2. Seek the Public Interest,
yaitu administrasi publik harus memberi kontribusi untuk membangun sebuah
kebersamaan, membagi gagasan dari kepentingan publik, tujuannya adalah tidak
untuk menemukan pemecahan yang cepat yang dikendalikan oleh pilihan-pilihan
indivisu. Lebih dari itu, adalah kreasi pembagian kepentingan dan
tanggungjawab.
3. Value citizenship over entrepreneurship,
yaitu kepentingan publik lebih dimajukan oleh komitmen aparatur pelayanan
publik dan warga negara untuk membuat kontribusi lebih berarti daripada oleh
gerakan para manajer swasta sebagai bagian dari keuntungan publik yang menjadi
milik mereka.
4. Think strategically, Act
Democracally, yaitu pertemuan antara kebijakan dan
program agar bisa dicapai lebih efektif dan berhasil secara bertanggungjawab
mengikuti upaya bersama dan proses-proses kebersamaan.
5. Recognized that Accountability is
not Simple, yaitu aparatur pelayanan publik seharusnya penuh
perhatian yang lebih baik daripada pasar. Mereka juga harus mengikuti peraturan
perundangan dan konstitusi, nilai-nilai masyarakat, norma-norma politik,
standar-standar profesional dan kepentingan warga negara.
6. Serve rather than steer,
yaitu semakin bertambah penting bagi pelayanan publik untuk menggunakan andil,
nilai kepemimpinan mendasar dan membantu warga negara mengartikulasikan dan
mempertemukan kepentingan yang menjadi bagian mereka lebih dari pada berusaha
untuk mengontrol atau mengendalikan masyarakat pada petunjuk baru.

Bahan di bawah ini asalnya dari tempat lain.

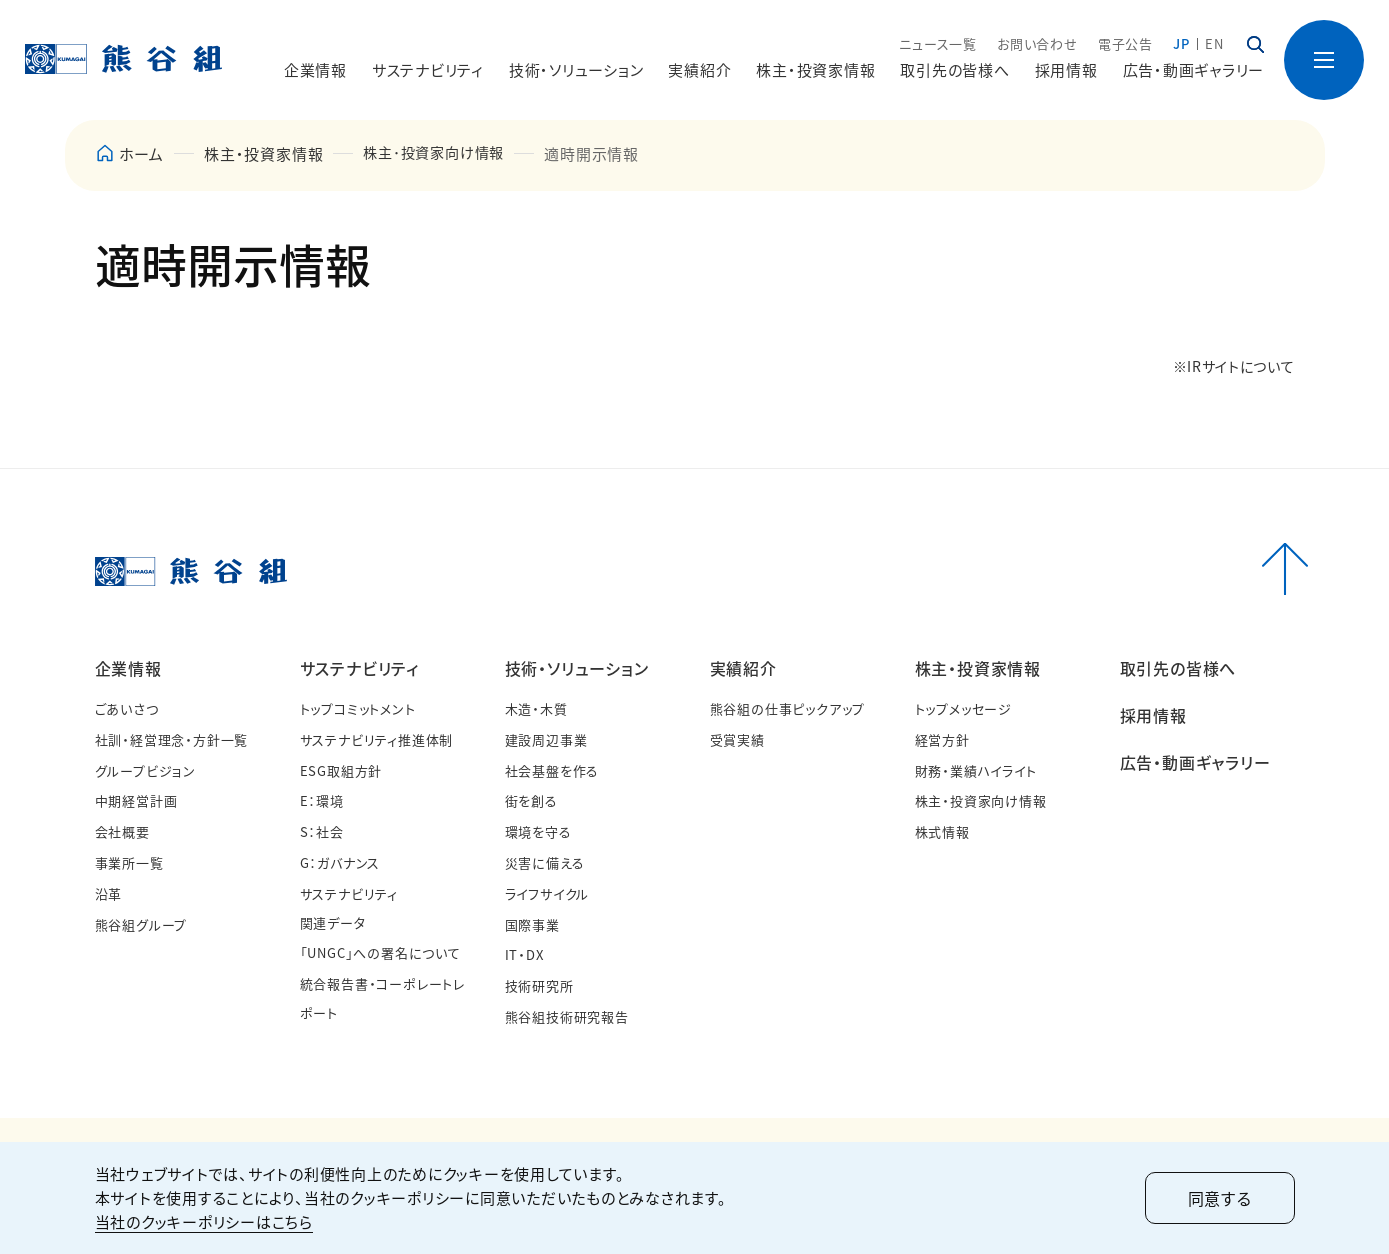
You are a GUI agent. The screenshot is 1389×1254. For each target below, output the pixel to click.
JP (1181, 43)
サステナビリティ (359, 668)
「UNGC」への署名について (380, 952)
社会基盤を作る (552, 770)
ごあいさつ (127, 708)
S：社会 (322, 831)
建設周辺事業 (546, 739)
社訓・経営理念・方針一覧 (172, 739)
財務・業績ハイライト (976, 770)
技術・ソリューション (577, 668)
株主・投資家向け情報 (981, 800)
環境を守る (538, 831)
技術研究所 (539, 985)
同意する (1220, 1198)
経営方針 (942, 739)
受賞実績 (737, 739)
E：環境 (322, 800)
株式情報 (942, 831)
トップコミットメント (358, 708)
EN (1214, 43)
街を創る (531, 800)
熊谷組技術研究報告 (567, 1016)
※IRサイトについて (1234, 366)
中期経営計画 (136, 800)
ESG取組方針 (341, 770)
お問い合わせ (1037, 43)
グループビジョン (145, 770)
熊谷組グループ (141, 924)
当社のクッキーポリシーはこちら (204, 1221)
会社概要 (122, 831)
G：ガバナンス (340, 862)
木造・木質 (536, 708)
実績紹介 (743, 668)
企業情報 (128, 668)
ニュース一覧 (938, 43)
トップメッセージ (963, 708)
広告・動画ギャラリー (1194, 69)
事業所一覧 (129, 862)
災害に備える (545, 862)
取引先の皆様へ (954, 69)
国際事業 (532, 924)
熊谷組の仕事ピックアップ (788, 708)
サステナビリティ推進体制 (377, 739)
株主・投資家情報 (978, 668)
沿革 (109, 893)
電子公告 (1125, 43)
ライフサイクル (547, 893)
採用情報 (1066, 69)
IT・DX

7. Value people, not just productivity,
yaitu organisasi publik dan kerangka kerjanya dimana mereka berpartisipasi dan
lebih sukses dalam kegiatannya kalau mereka mengoperasikan sesuai proses
kebersamaan dan mendasarkan diri pada kepemimpinan yang hormat pada semua
orang.
Jika
ketujuh ide pokok tersebut benar-benar dapat dihayati dan diimplementasikan
oleh aparatur publik, maka pelayanan publik instans pemerintah tidak akan kalah
dengan pelayanan yang diberikan oleh sektor privat.